Type Erasure

Overview

The classical OOP answer — a common abstract base class — requires every participant to opt in at definition time. Type erasure inverts this: the wrapper adapts to any type satisfying a behavioural contract, leaving the concrete types untouched. The standard library provides three ready-made forms:

• std::function<Sig> (C++11) — erases any callable matching a signature
• std::any (C++17) — erases any CopyConstructible value
• std::variant<Ts...> (C++17) — closed-set discriminated union over a fixed type list
• Custom Concept+Model — the general pattern, giving full control over interface and storage policy

The Concept+Model Pattern

All type erasure follows the same skeleton: an abstract Concept defines the interface via pure virtuals; a Model<T> template implements it by delegating to a stored T; the outer value type holds a Concept pointer and forwards calls. The result is a copyable, value-semantic object that owns any conforming concrete type.

class Shape {
    struct Concept {
        virtual double area()  const = 0;
        virtual void   draw()  const = 0;
        virtual std::unique_ptr<Concept> clone() const = 0;
        virtual ~Concept() = default;
    };

    template<typename T>
    struct Model final : Concept {        // 'final' lets the compiler devirtualise
        T obj_;
        explicit Model(T o) : obj_(std::move(o)) {}

        double area()  const override { return obj_.area(); }
        void   draw()  const override { obj_.draw(); }
        std::unique_ptr<Concept> clone() const override {
            return std::make_unique<Model>(*this);  // C++14 make_unique
        }
    };

    std::unique_ptr<Concept> impl_;  // C++11 unique_ptr

public:
    template<typename T>
    /*implicit*/ Shape(T shape)
        : impl_(std::make_unique<Model<T>>(std::move(shape))) {}

    Shape(const Shape& o) : impl_(o.impl_->clone()) {}
    Shape& operator=(const Shape& o) { impl_ = o.impl_->clone(); return *this; }
    Shape(Shape&&) noexcept = default;
    Shape& operator=(Shape&&) noexcept = default;

    double area() const { return impl_->area(); }
    void   draw() const { impl_->draw(); }
};

// No modification to Circle or Square required
struct Circle { double r; double area() const { return 3.14159 * r * r; } void draw() const; };
struct Square { double s; double area() const { return s * s; }           void draw() const; };

std::vector<Shape> shapes;
shapes.emplace_back(Circle{5.0});
shapes.emplace_back(Square{4.0});

for (const Shape& s : shapes)
    s.draw();  // virtual dispatch — no shared base class

clone() is the price of value semantics. If move-only ownership suffices, drop clone() and remove the copy constructor.
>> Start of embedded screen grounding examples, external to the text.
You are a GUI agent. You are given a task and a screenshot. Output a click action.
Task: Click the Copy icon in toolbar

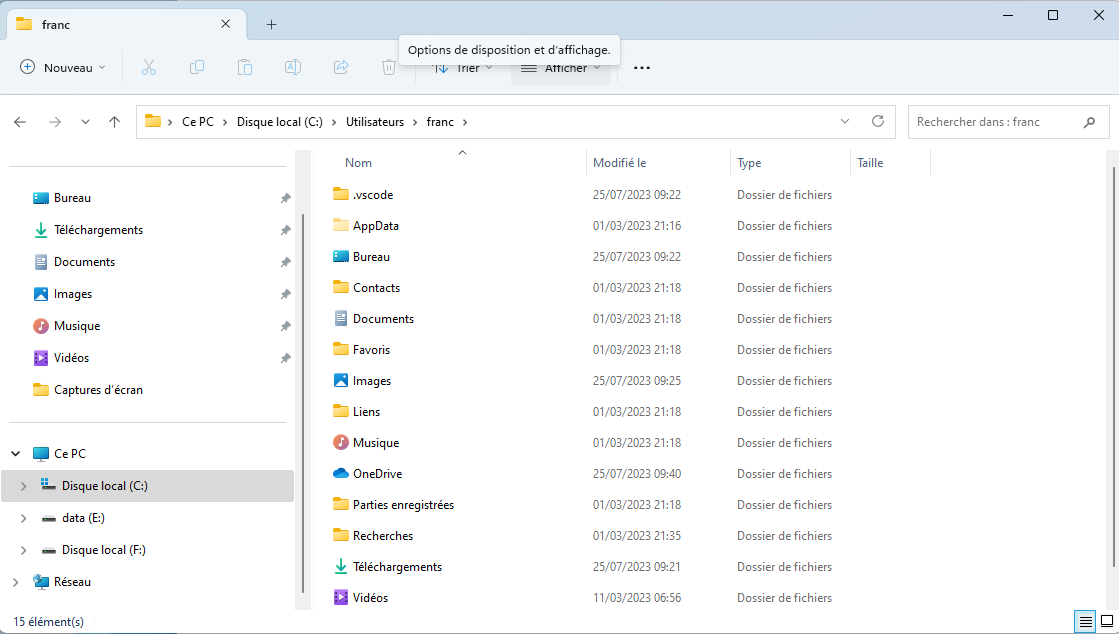coord(197,68)
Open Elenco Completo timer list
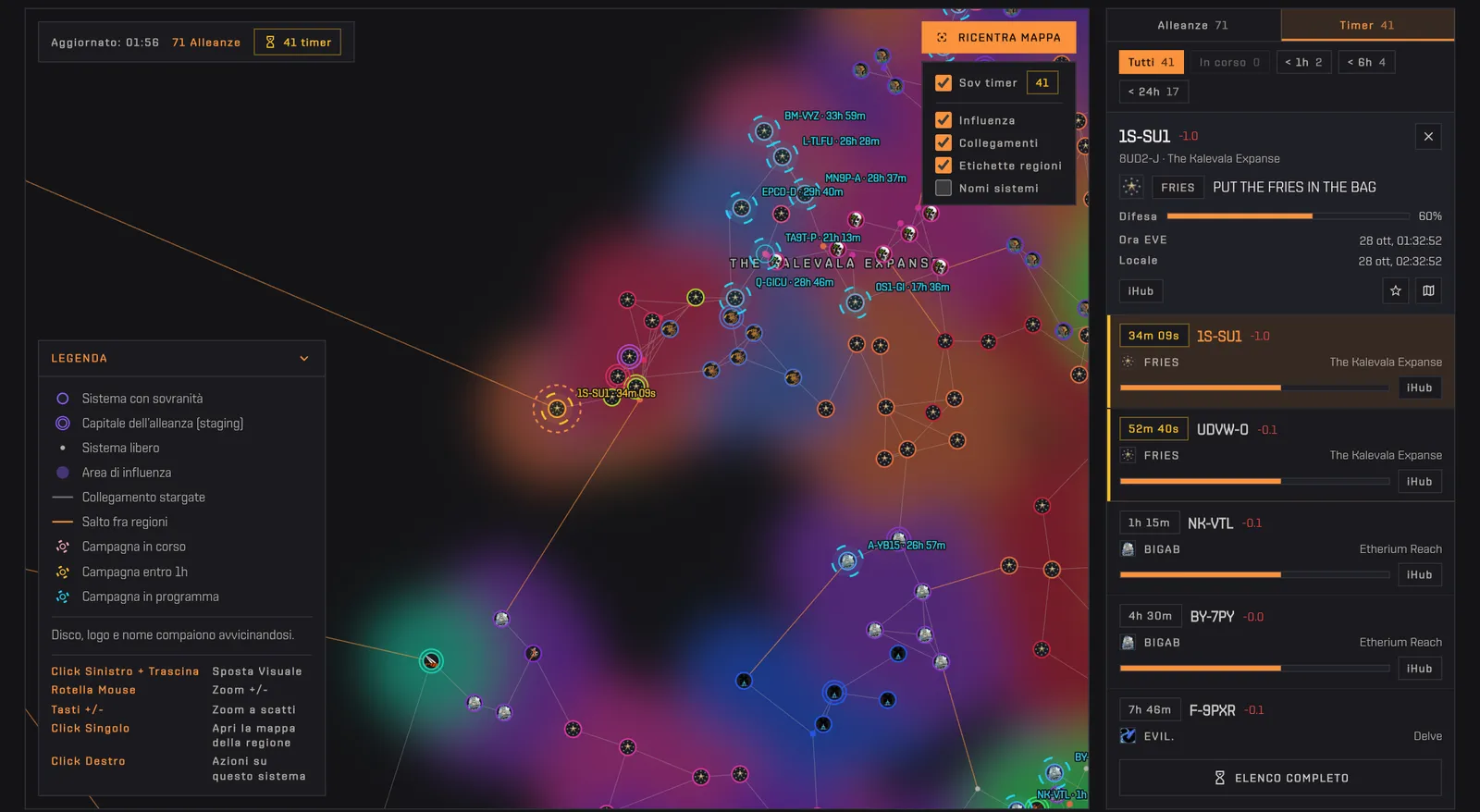Image resolution: width=1480 pixels, height=812 pixels. [x=1280, y=778]
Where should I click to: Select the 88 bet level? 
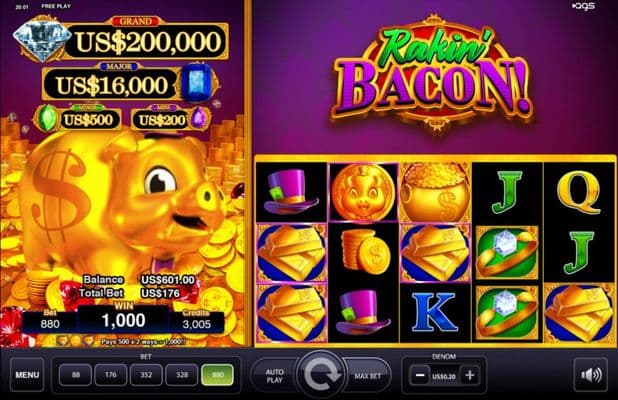tap(75, 375)
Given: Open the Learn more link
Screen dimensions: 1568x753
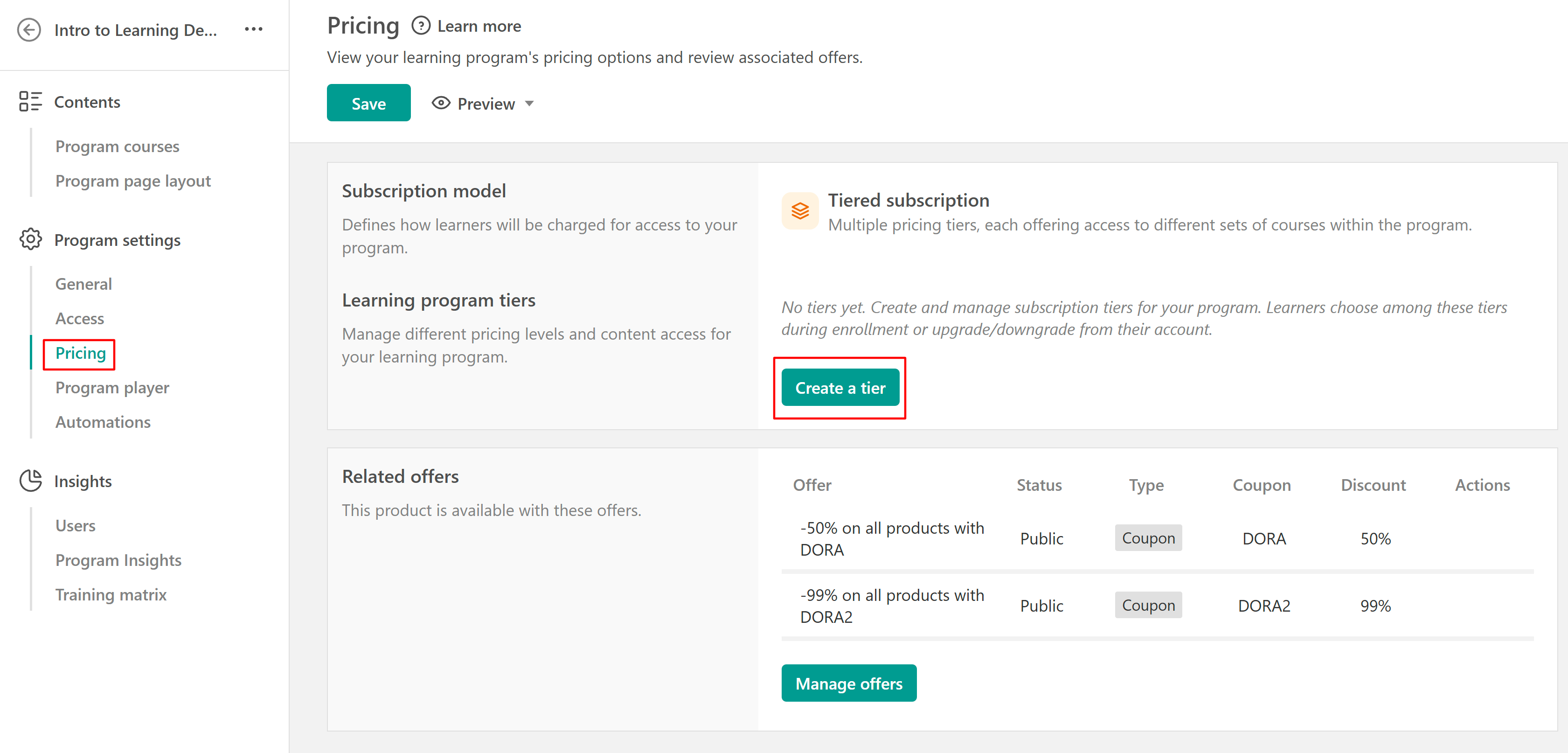Looking at the screenshot, I should [x=479, y=26].
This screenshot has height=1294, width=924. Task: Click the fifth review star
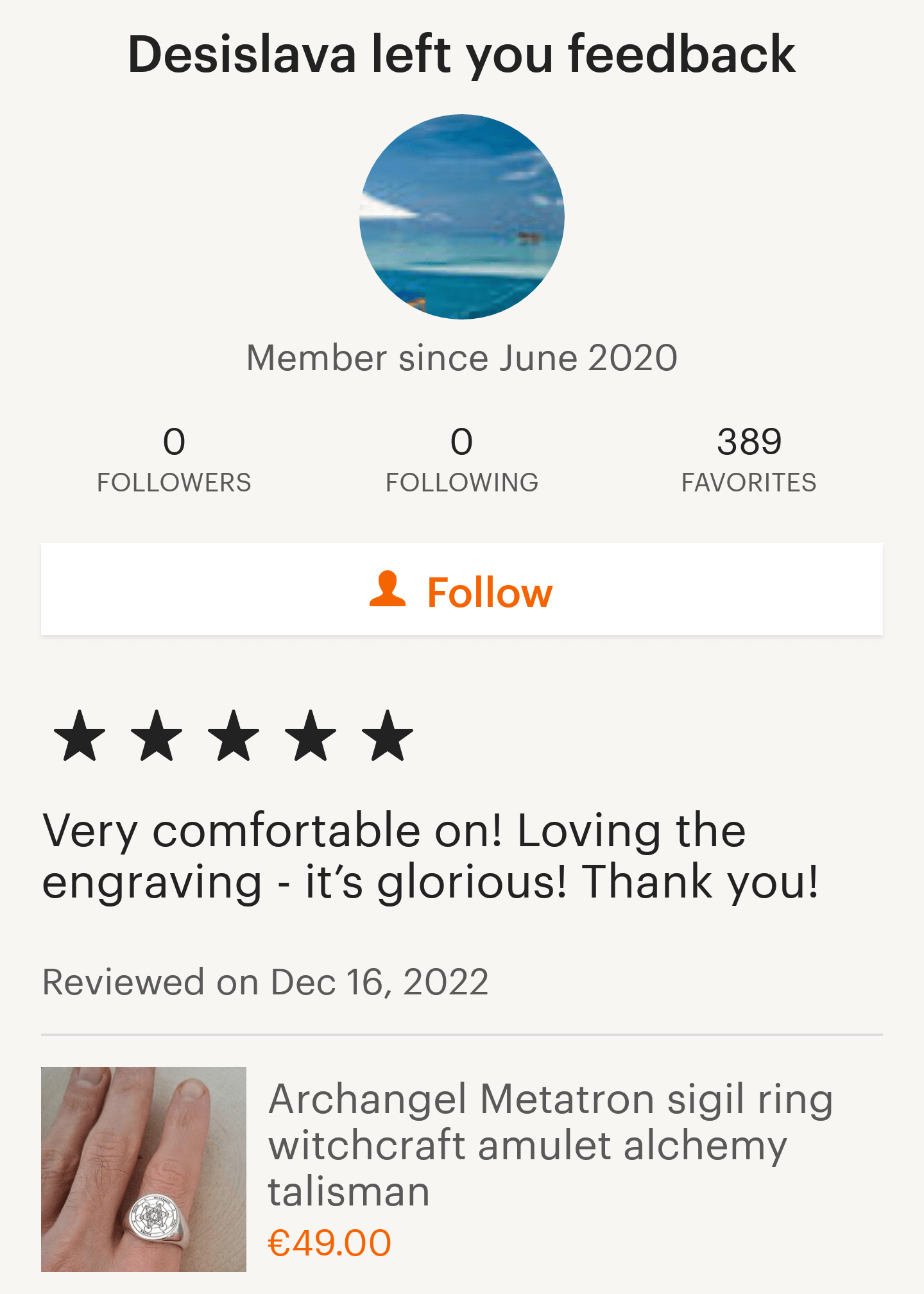(388, 735)
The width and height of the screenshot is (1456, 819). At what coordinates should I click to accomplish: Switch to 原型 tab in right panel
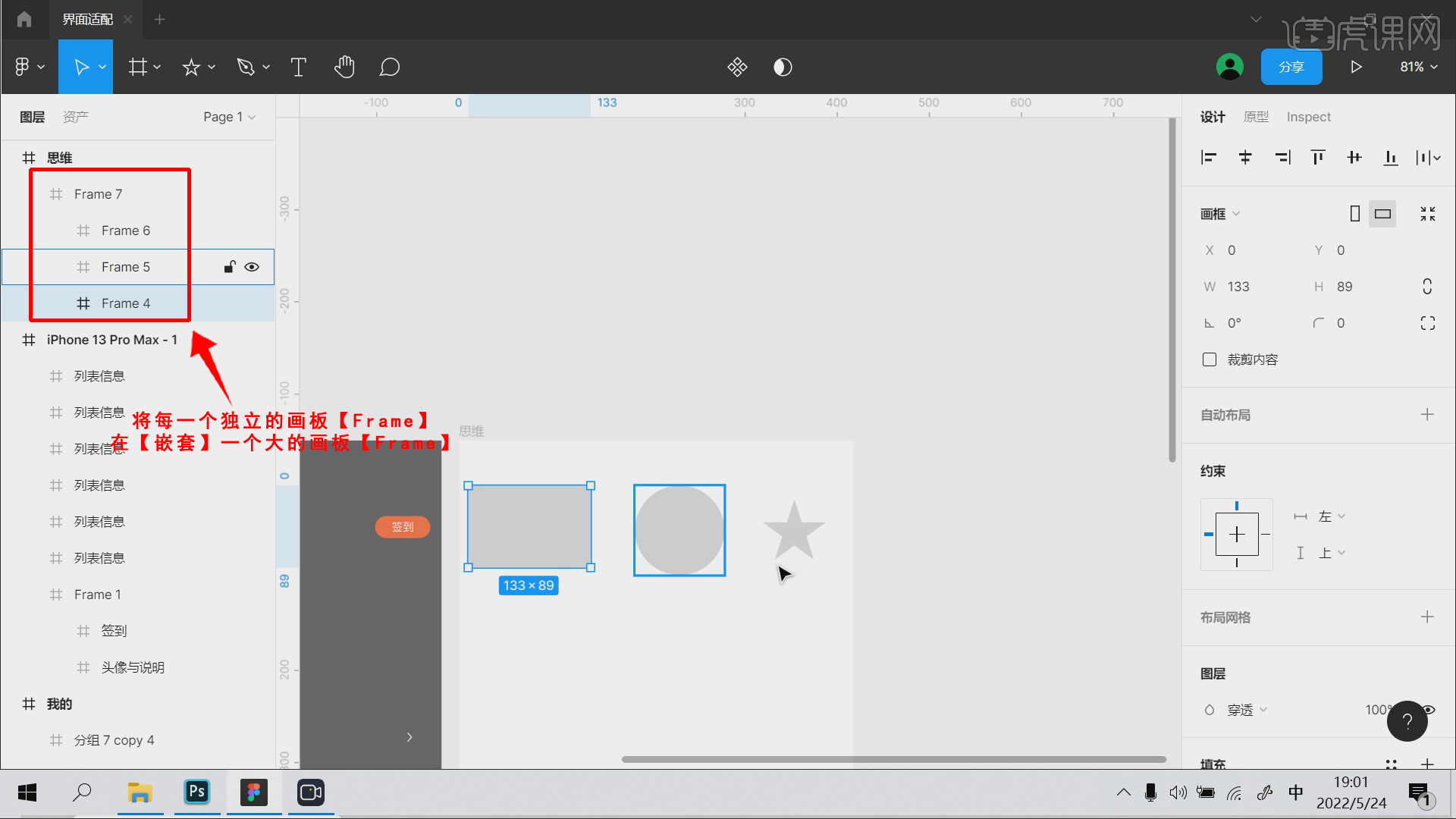[x=1258, y=117]
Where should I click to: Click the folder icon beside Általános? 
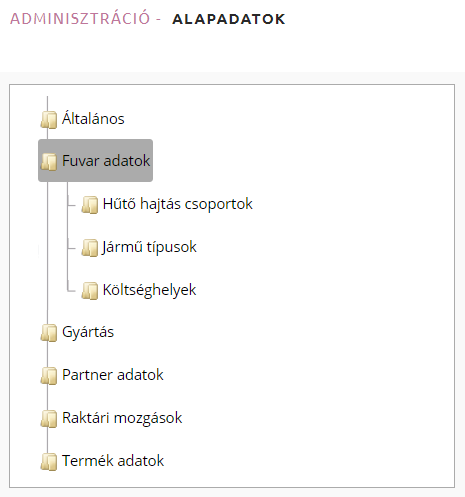click(49, 120)
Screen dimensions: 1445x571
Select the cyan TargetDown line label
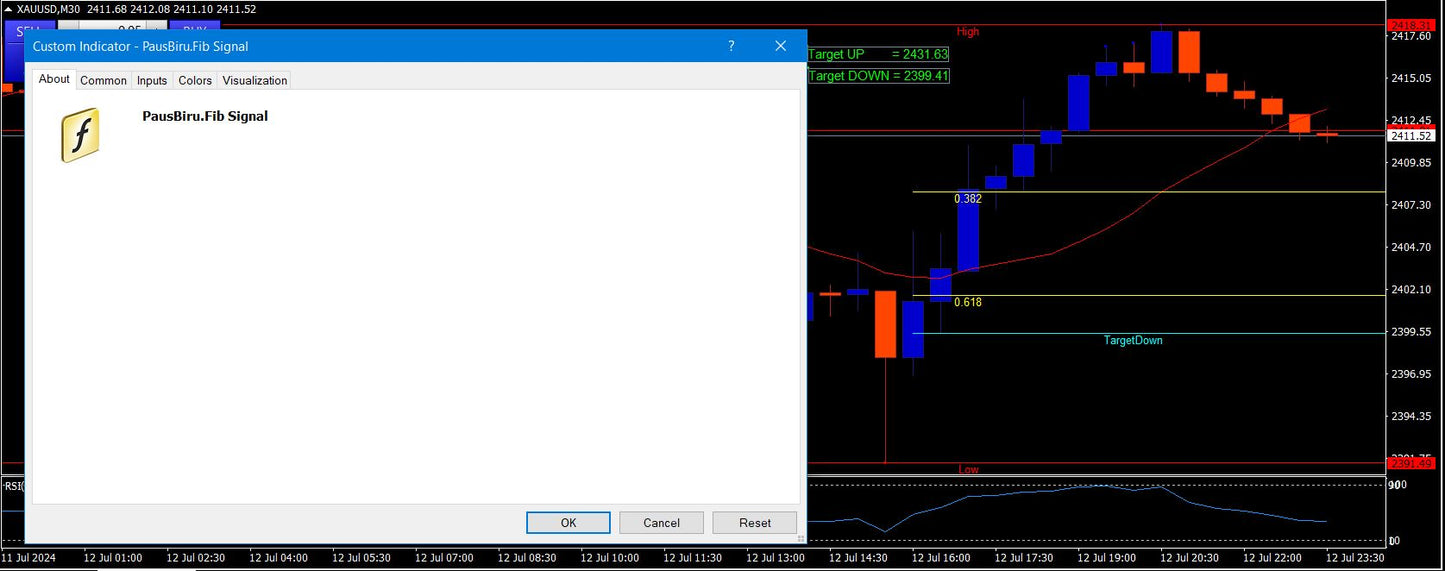click(1133, 341)
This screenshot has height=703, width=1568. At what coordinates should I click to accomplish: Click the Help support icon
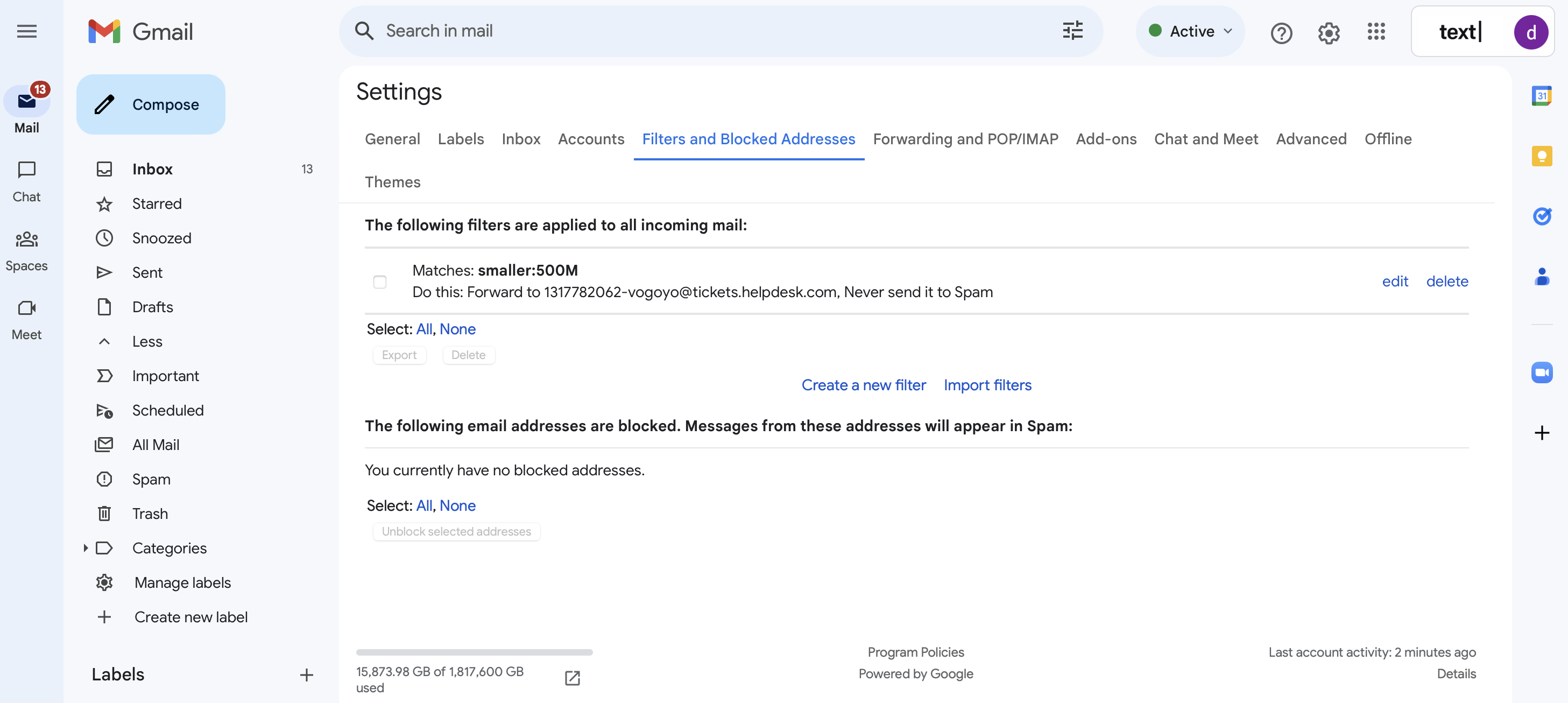point(1281,30)
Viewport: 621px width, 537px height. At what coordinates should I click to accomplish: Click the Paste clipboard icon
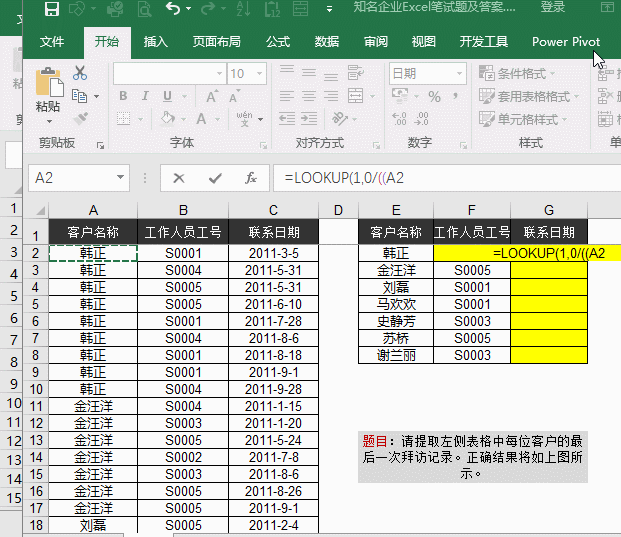point(49,82)
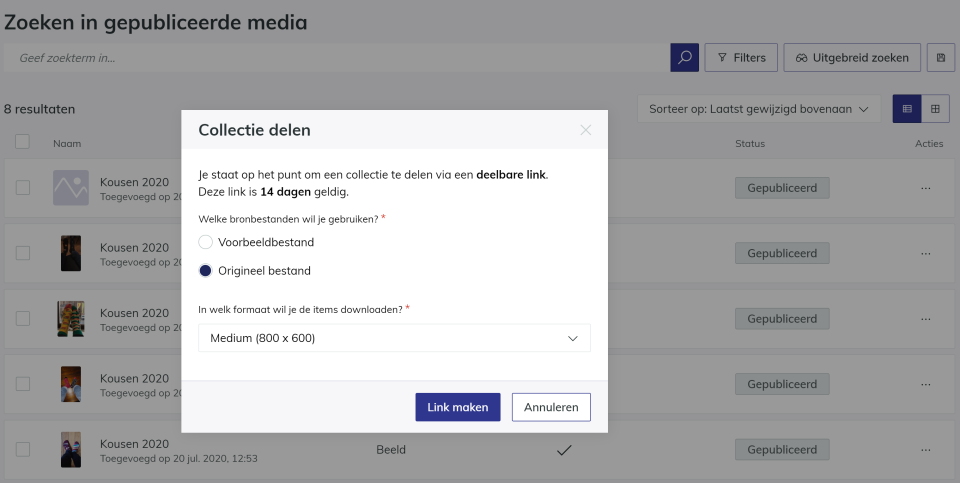Click the Status column header
This screenshot has height=483, width=960.
(x=750, y=144)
Const-correctness is subtle here. Model<T>::area() const invokes obj_.area() const, so T::area() must be const-qualified. For mutable callables — lambdas that modify captured state — the Concept's method must be non-const, making the outer wrapper non-const-callable as well. The std::function standard type handles this internally by storing the callable in a mutable buffer even though operator() is declared const.

std::function — Owning Callable Erasure

std::function<R(Args...)> (C++11, <functional>) stores any callable matching the given signature. It uses small buffer optimisation (SBO) internally: callables up to a threshold (typically 16–24 bytes, implementation-defined) are stored inline; larger ones are heap-allocated.

#include <functional>  // C++11

std::function<double(double, double)> op;

op = [](double a, double b) { return a + b; };        // lambda
op = std::plus<double>{};                              // functor (C++11)
op = static_cast<double(*)(double, double)>(std::pow); // function pointer

// Member function — lambda is cleaner than std::bind
struct Scaler { double factor; double scale(double x) const { return x * factor; } };
Scaler sc{2.5};
op = [&sc](double x, double) { return sc.scale(x); };

if (op) op(3.0, 0.0);  // bool conversion; false when empty

// Callables that exceed SBO are heap-allocated — avoid capturing large arrays by value
double coeffs[64] = {};
auto big = [coeffs](double x, double) { return x + coeffs[0]; };  // > SBO threshold → heap
std::function<double(double,double)> f = big;

// Every call goes through virtual dispatch (or equivalent function pointer indirection)
// and is not inlineable in the general case

std::move_only_function<Sig> (C++23) removes the CopyConstructible requirement and permits richer call qualifiers (const, noexcept, &/&&):

#include <functional>  // C++23

auto resource = std::make_unique<int>(99);
std::move_only_function<int() const> fn =           // C++23: const-qualified signature
    [p = std::move(resource)]() -> int { return *p; };

std::any — Value Erasure

std::any (C++17, <any>) holds a single value of any CopyConstructible type with SBO for small values. std::any_cast has three access forms with different failure semantics:

#include <any>  // C++17

std::any val = 42;
val = std::string{"hello"};        // replaces; previous int is destroyed
val.emplace<std::string>("world"); // in-place construction (C++17)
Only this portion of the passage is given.